Unfortunately, we’ve recently seen an increase in the number of headlines reporting theft, embezzlement and misappropriation of assets by Officers and members of EMS agencies—nonprofit, public and private. In some cases, the organizations had already lost thousands of dollars by the time anyone figured out something was wrong. In virtually all of them, the losses could have been prevented through the implementation of proper safeguards and internal controls.
EMS agencies must institute internal practices to reduce the possibility of embezzlement and other misdeeds by those few dishonest people who could be lurking within your organization. The public has an interest in the assets of your agency, even if you’re a private nonprofit organization. Though your agency’s name may be on the title to your ambulances, the state has the legal responsibility to oversee the assets to ensure they aren’t diverted from their charitable purpose of providing ambulance services. EMS agencies have the legal and moral duty to ensure that they’re financially sound and that improper loss is prevented. Here are some tips to help you implement the necessary controls to make that happen.
Implement Checks and Balances. First, ensure that your agency has adequate checks and balances in place. Don’t concentrate too much fiscal responsibility in any one individual. For example, in one case in which our firm was involved, one individual, who was the president, accountant and billing agent for a nonprofit ambulance service was able to embezzle nearly $500,000 over a six-year period undetected. Internal controls could have helped to prevent this.
Ensure you have controls in place for issuing purchase orders and signing checks, such as mandating at least two authorized signatures. The more eyes examine the books, the less chance there is that someone will walk away with the funds.
Limit the issuance of company credit cards to only those who must have them. Make sure at least two people review the monthly credit card statements. Have a clear policy on the use of those cards and a system for documenting travel or other expenditures.
Don’t Keep it in the Family! Some EMS agencies have key Officers who are related by blood or marriage. Consider a policy prohibiting related individuals from holding positions such as president and treasurer when those are perhaps the only two people who sign the checks.
Obtain Annual Audits. Have an independent outside audit of your organization’s books performed by a qualified CPA every year. To avoid an actual or perceived conflict with the choice of auditor, it shouldn’t be someone who has any financial relationship with the organization or any of its members or Officers. Your annual audit should adhere to accepted accounting principles and the results should be made available to your governing body.
Check Your Insurance. Consider obtaining employee dishonesty coverage as part of your general liability insurance, or fidelity bonds on key Officers. These policies provide coverage in case of internal theft or embezzlement and aren’t usually included in most standard general liability policies.
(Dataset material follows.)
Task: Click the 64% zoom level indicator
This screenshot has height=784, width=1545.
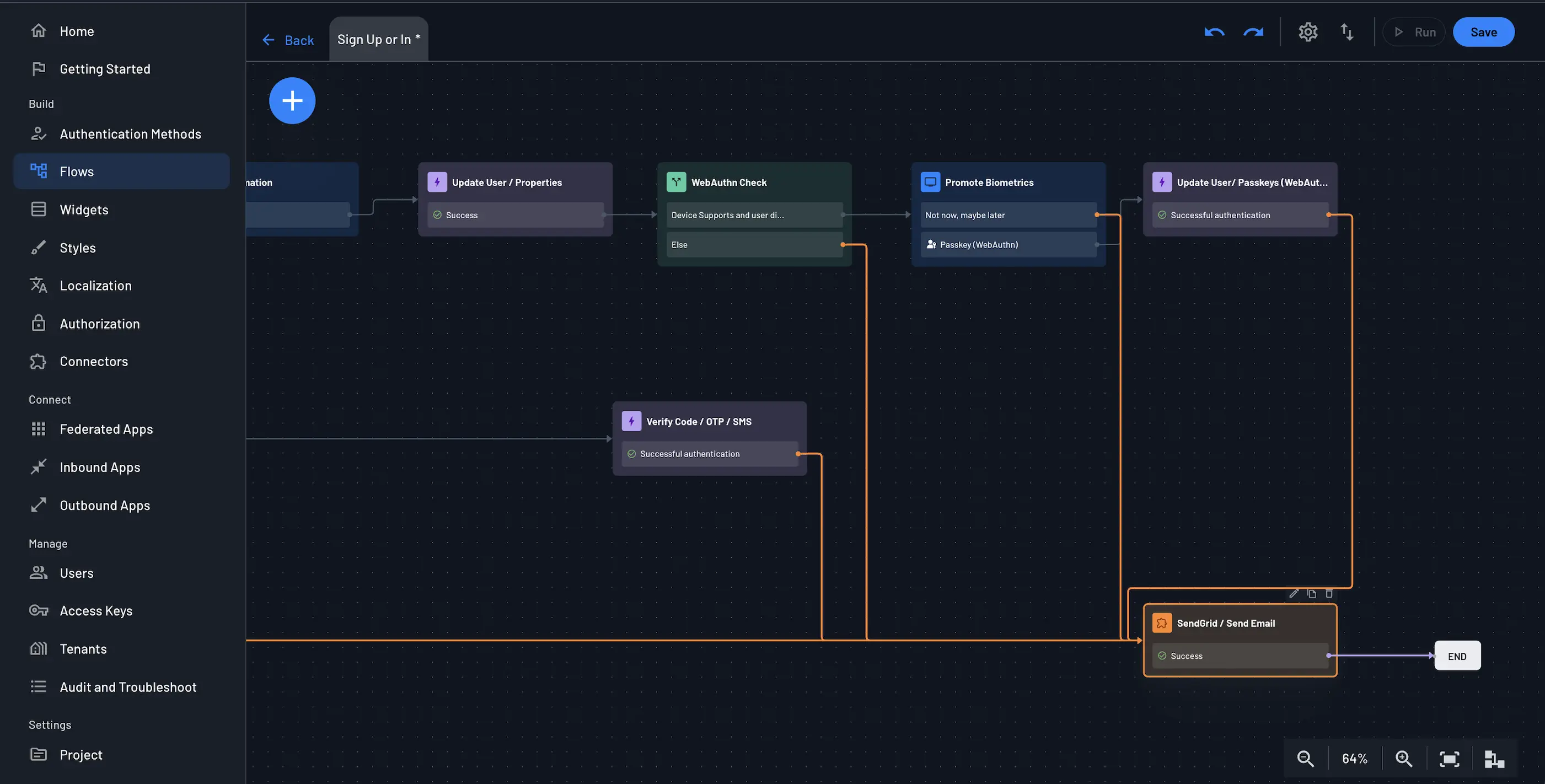Action: (x=1354, y=759)
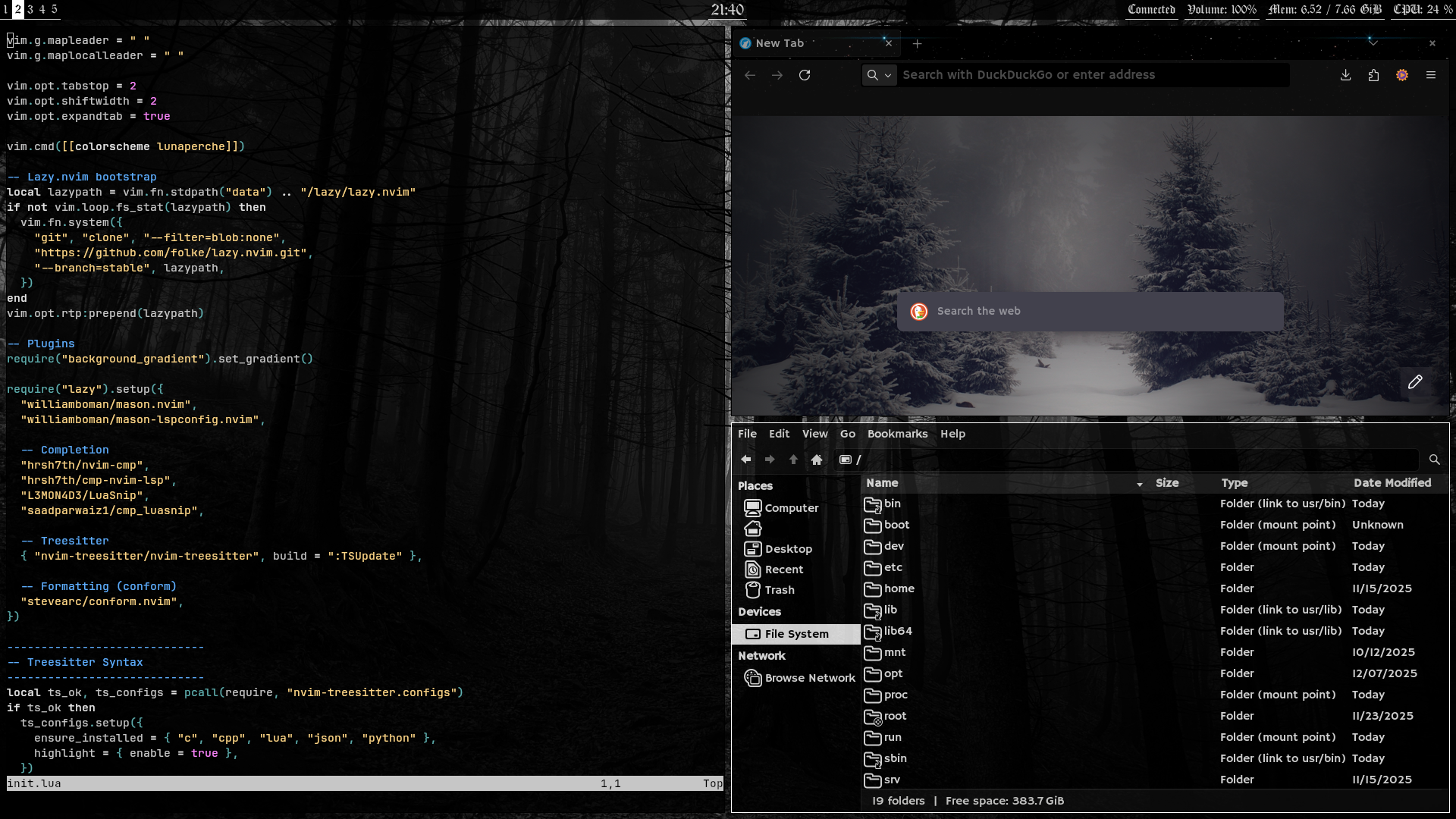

Have a Strategy. If any misappropriation is detected, be sure your agency responds swiftly and objectively. Promptly engage qualified legal and accounting assistance. Preserve all important documents and put those who retain your company’s documents on written notice to do the same.
Implement a Compliance Program. As recommended by the U.S. Department of Health and Human Services Office of Inspector General in its “Compliance Program Guidance for Ambulance Suppliers,” (and as will be required under the Affordable Care Act), EMS agencies should implement comprehensive compliance programs to ensure their organizations are conforming to the highest standards of business ethics.
EMS agencies need to be aggressive when it comes to safeguarding their assets. Without adequate safeguards, your agency is left vulnerable to dishonest acts that could cripple your agency in the eyes of the public.